In the Editorial/Commercial category, MF 4–6 outperformed MF 1–3. MF 4 and MF 6 were most reminiscent of other texts (AV = 5 and 4.5, respectively) and were more likely to be recommended or given as presents (AV = 4, SD = 1.4). In contrast, MF 1–3 scored poorly in these areas, with MF 3 consistently receiving the lowest ratings (AV = 1, SD = 0). Overall, the ChatGPT-3.5 microfictions (MF 4–6) achieved higher total scores (AV = 3.4, SD = 0.8) compared to those generated by Monterroso (MF 1–3, AV = 2.2, SD = 1.1).
Figure 7.
Line charts of literary experts GrAImes sections summarized AV and SD.
Figure 7.
Line charts of literary experts GrAImes sections summarized AV and SD.

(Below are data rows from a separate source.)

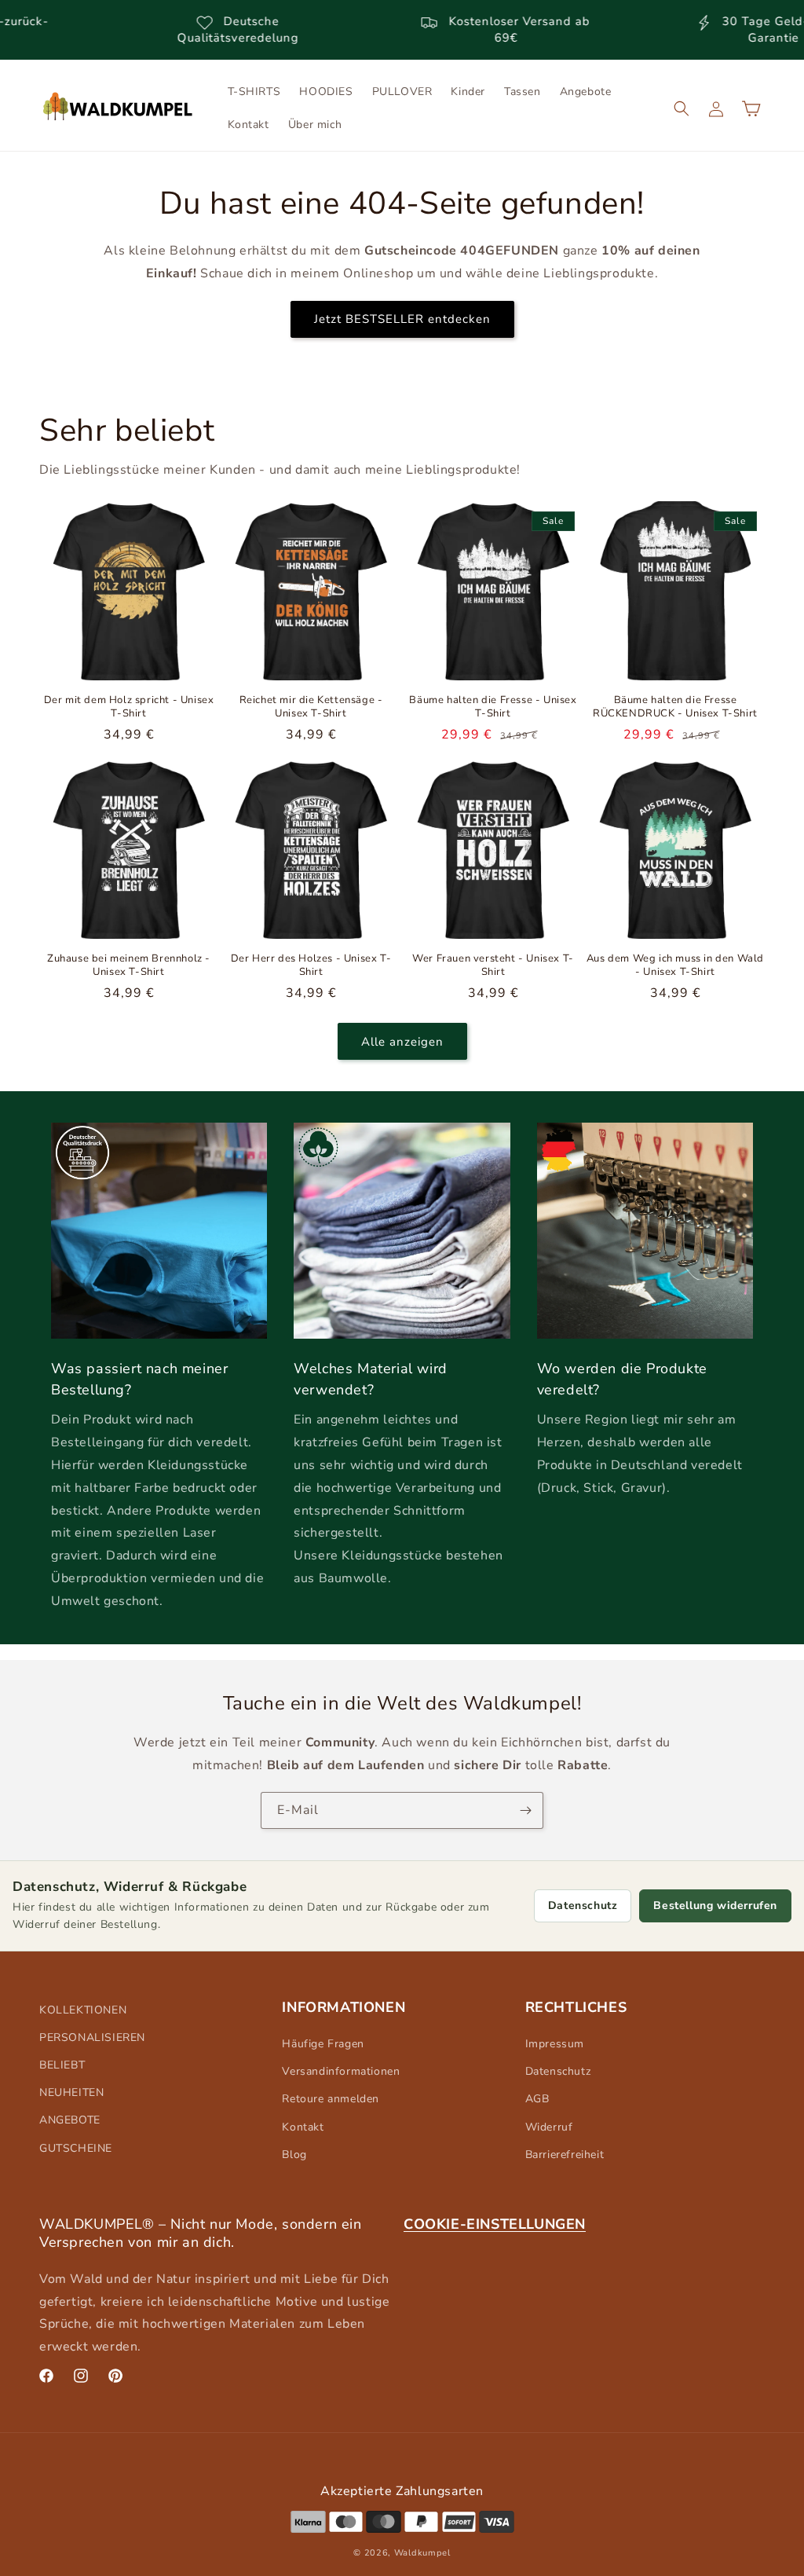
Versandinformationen (341, 2071)
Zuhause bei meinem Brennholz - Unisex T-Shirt (128, 965)
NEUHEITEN (71, 2092)
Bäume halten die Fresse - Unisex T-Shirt (492, 707)
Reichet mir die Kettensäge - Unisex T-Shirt (311, 707)
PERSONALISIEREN (92, 2037)
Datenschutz (583, 1905)
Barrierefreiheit (565, 2154)
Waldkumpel (422, 2553)
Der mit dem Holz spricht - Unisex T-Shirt (129, 707)
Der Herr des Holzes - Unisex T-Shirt (311, 965)
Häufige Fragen (323, 2043)
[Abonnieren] (525, 1810)
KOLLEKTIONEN (82, 2010)
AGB (537, 2098)
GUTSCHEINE (75, 2148)
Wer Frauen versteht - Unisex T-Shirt (493, 965)
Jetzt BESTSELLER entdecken (402, 319)
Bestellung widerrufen (715, 1905)
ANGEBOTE (69, 2119)
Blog (294, 2154)
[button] (681, 108)
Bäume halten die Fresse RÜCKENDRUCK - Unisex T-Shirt (675, 707)
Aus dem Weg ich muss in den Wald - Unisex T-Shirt (675, 965)
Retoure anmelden (330, 2098)
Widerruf (549, 2127)
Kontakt (302, 2127)
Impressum (554, 2043)
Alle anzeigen (402, 1042)
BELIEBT (62, 2065)
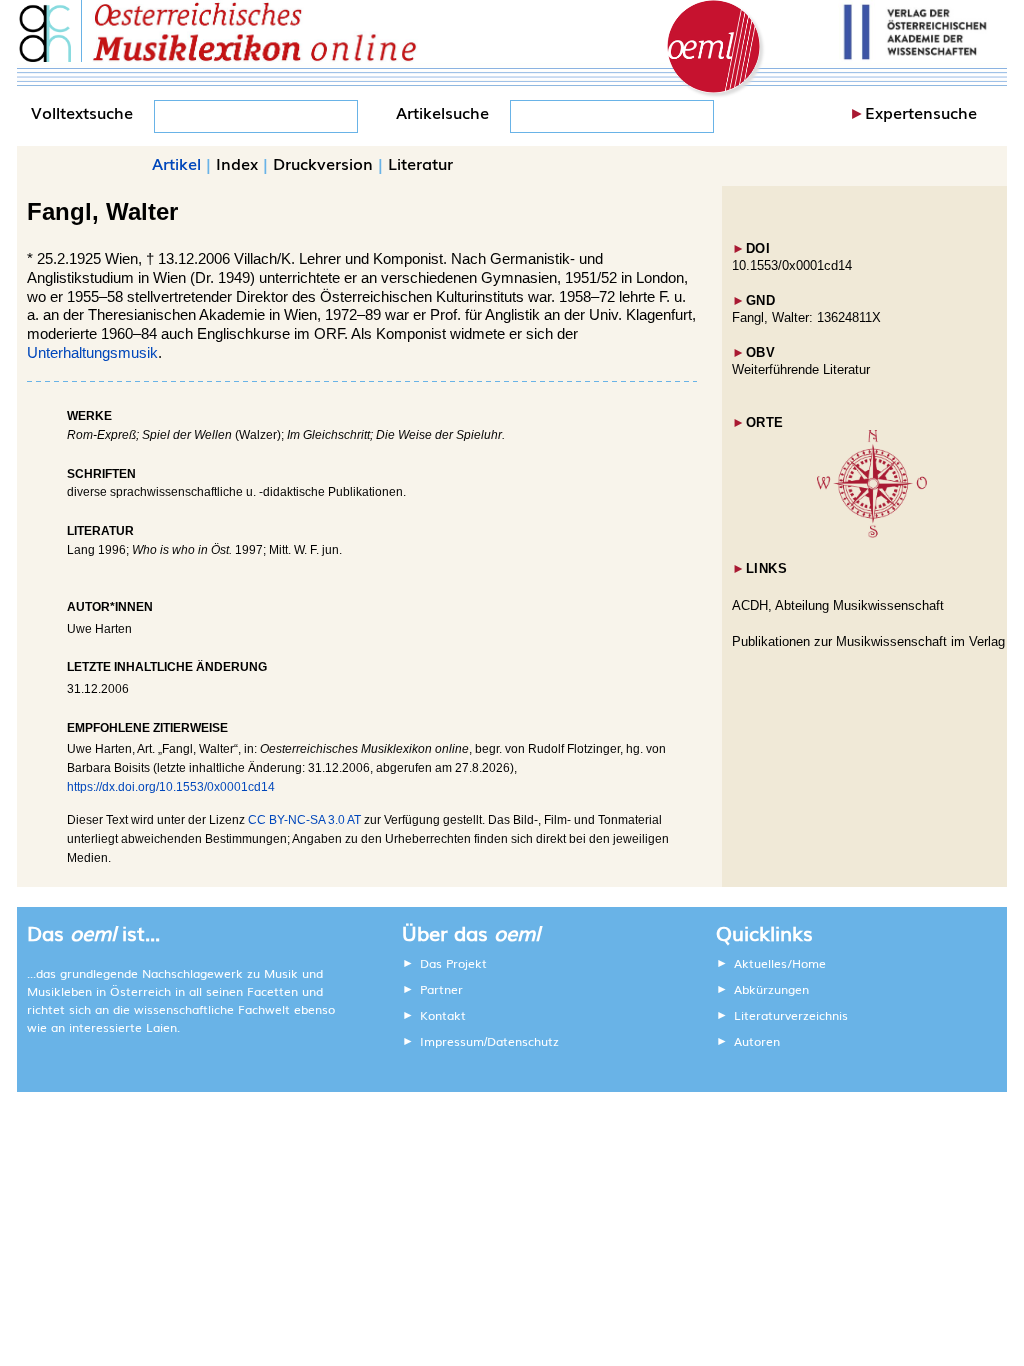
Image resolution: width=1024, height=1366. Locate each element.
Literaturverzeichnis (791, 1015)
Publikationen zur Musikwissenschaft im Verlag (868, 641)
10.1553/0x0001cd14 (792, 265)
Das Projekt (453, 963)
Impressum (452, 1041)
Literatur (420, 163)
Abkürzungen (771, 989)
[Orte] (872, 533)
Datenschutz (523, 1041)
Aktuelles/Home (780, 963)
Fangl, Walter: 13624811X (806, 317)
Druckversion (323, 163)
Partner (441, 989)
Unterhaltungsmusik (92, 353)
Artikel (176, 163)
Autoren (757, 1041)
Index (237, 163)
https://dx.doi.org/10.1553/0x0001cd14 (171, 787)
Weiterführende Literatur (801, 369)
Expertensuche (921, 112)
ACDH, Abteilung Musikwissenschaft (838, 605)
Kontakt (443, 1015)
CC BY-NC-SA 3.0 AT (304, 820)
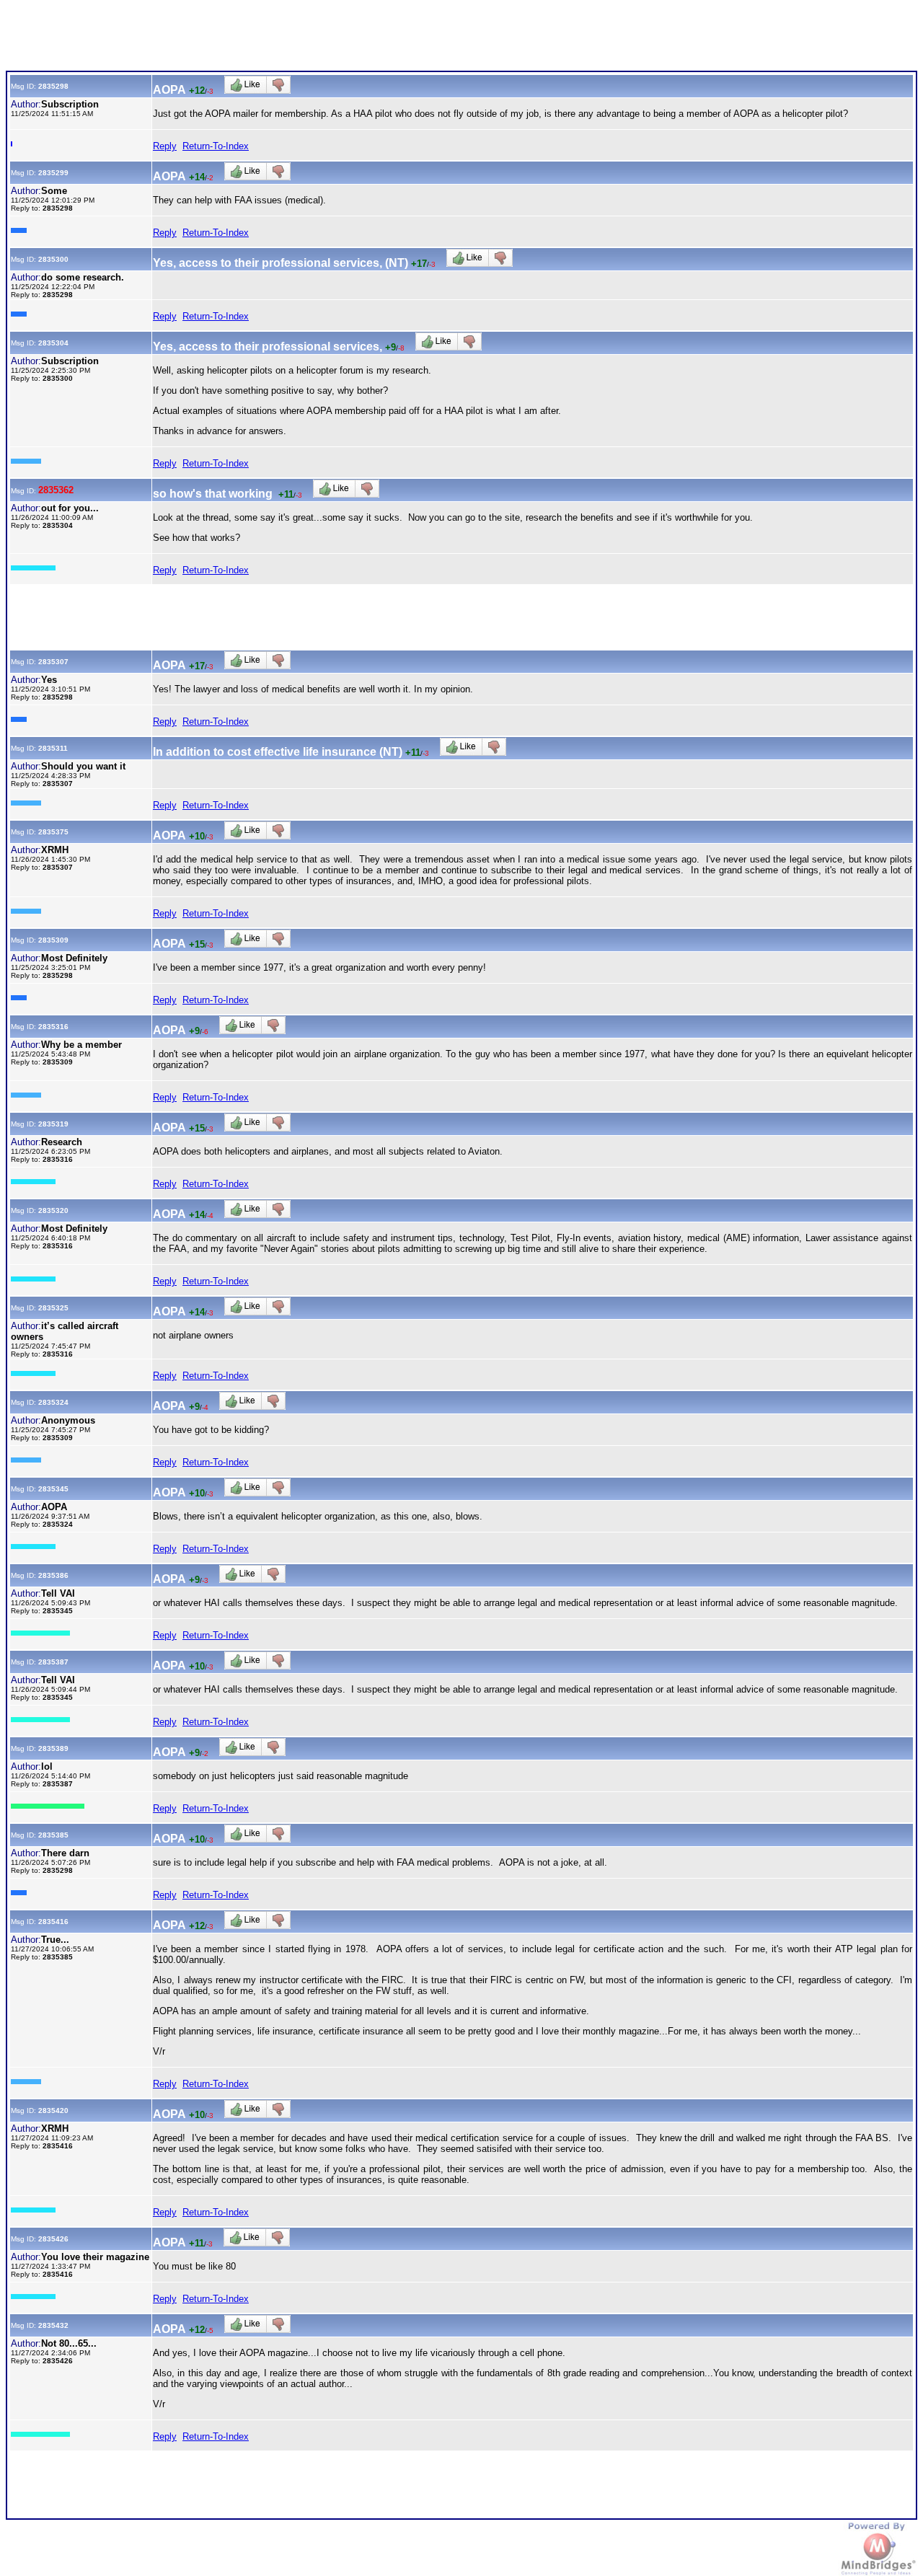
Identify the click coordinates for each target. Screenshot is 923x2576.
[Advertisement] (268, 38)
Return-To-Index (215, 146)
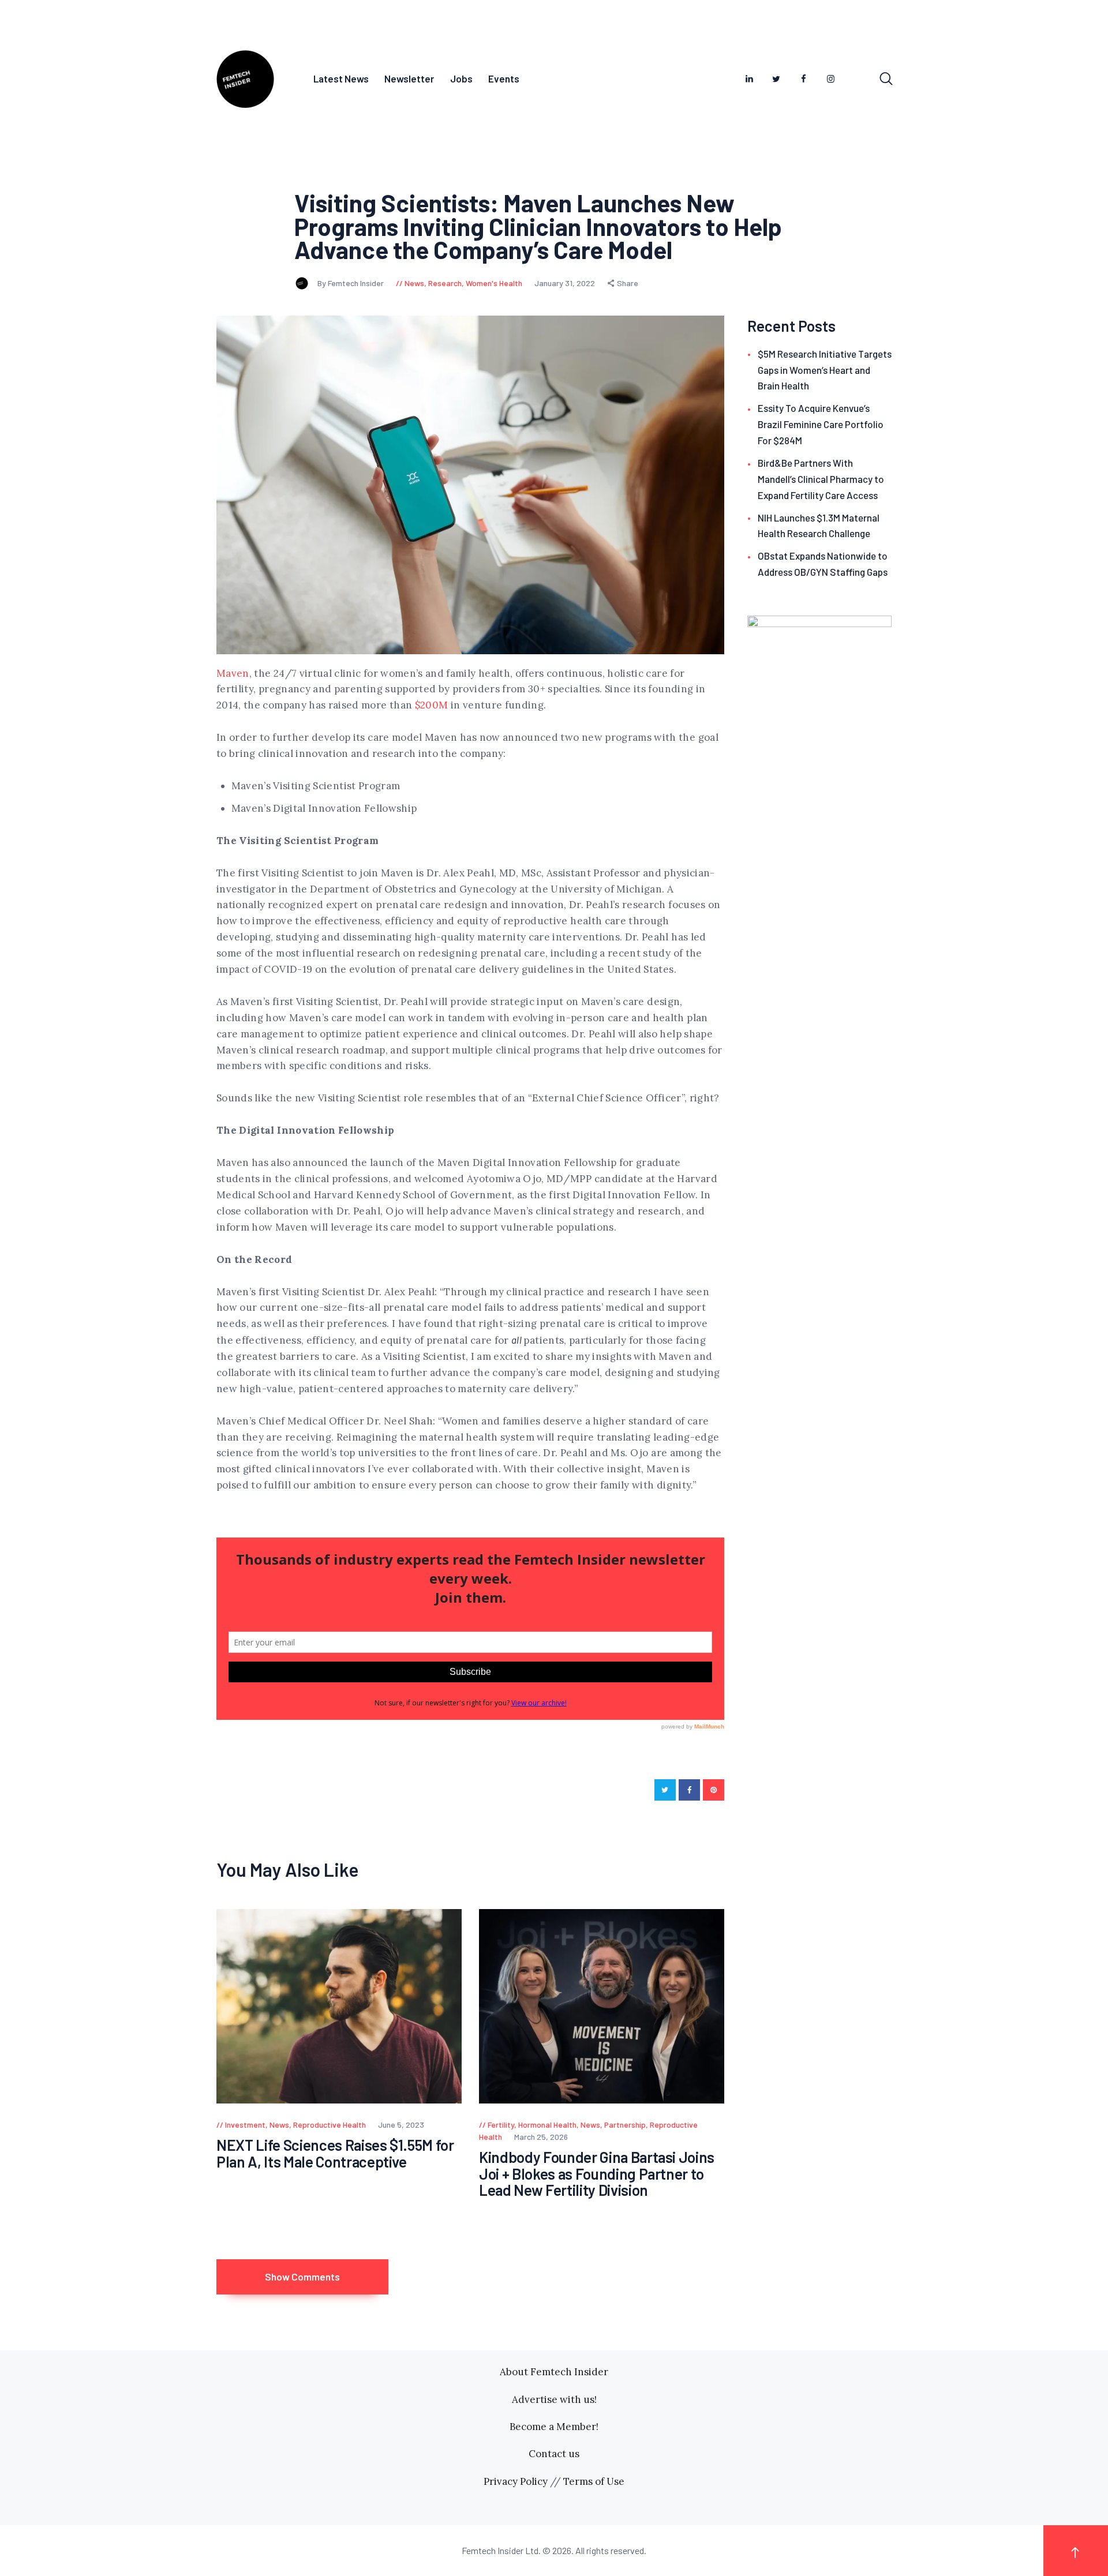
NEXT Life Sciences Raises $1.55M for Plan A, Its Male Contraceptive (335, 2153)
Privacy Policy (516, 2481)
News (414, 283)
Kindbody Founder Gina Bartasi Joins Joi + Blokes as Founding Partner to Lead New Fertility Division (596, 2174)
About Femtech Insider (554, 2371)
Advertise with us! (554, 2399)
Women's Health (494, 283)
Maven (232, 673)
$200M (431, 705)
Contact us (554, 2453)
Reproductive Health (329, 2124)
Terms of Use (593, 2481)
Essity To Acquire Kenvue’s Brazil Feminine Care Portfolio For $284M (821, 424)
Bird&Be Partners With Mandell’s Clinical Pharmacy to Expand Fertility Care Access (821, 479)
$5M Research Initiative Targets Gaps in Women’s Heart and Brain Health (825, 370)
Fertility (501, 2124)
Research (445, 283)
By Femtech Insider (351, 283)
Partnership (625, 2124)
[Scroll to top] (1075, 2550)
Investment (245, 2124)
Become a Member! (554, 2426)
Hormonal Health (547, 2124)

One of the most notable results in this evaluation concerns the interpretative engagement of readers. The highest-rated question,
“Does the text require your participation or cooperation to complete its form and meaning?”, received an average score (
AV) of 4.3 with a standard deviation (
SD) of 0.5. This suggests that the evaluated texts demand significant reader interaction, a crucial trait of literary complexity (see
Table 11). Conversely, aspects related to innovation in language and genre were rated lower. The question
“Does it propose a new vision of the language itself?” obtained an AV of 1.2, the lowest among all items, with an SD of 1.2, indicating high variability in responses. Similarly, the question
“Does it propose a new vision of the genre it uses?” received an AV of 1.6 and an SD of 0.6, further emphasizing the experts’ perception that the generated texts do not significantly redefine literary conventions. Regarding textual credibility, the question
“Is the story credible?” was rated highly, with an AV of 4.2 and an SD of 0.7. This suggests that the narratives effectively maintain believability, an essential criterion for reader immersion. Additionally, evaluators were asked whether the texts reminded them of other literary works, yielding an AV of 3.4 and an SD of 0.8, indicating a moderate level of intertextuality. GrAImes also examined subjective aspects of reader appreciation. The questions
“Would you recommend it?” and
“Would you like to read more texts like this?” received AV scores of 2.7 and 2.8, respectively, with higher SD values (1.4 and 1.6), reflecting diverse opinions among experts. Similarly, the willingness to offer the text as a gift scored an AV of 2.3 with an SD of 0.9, suggesting a moderate level of appreciation but not strong endorsement.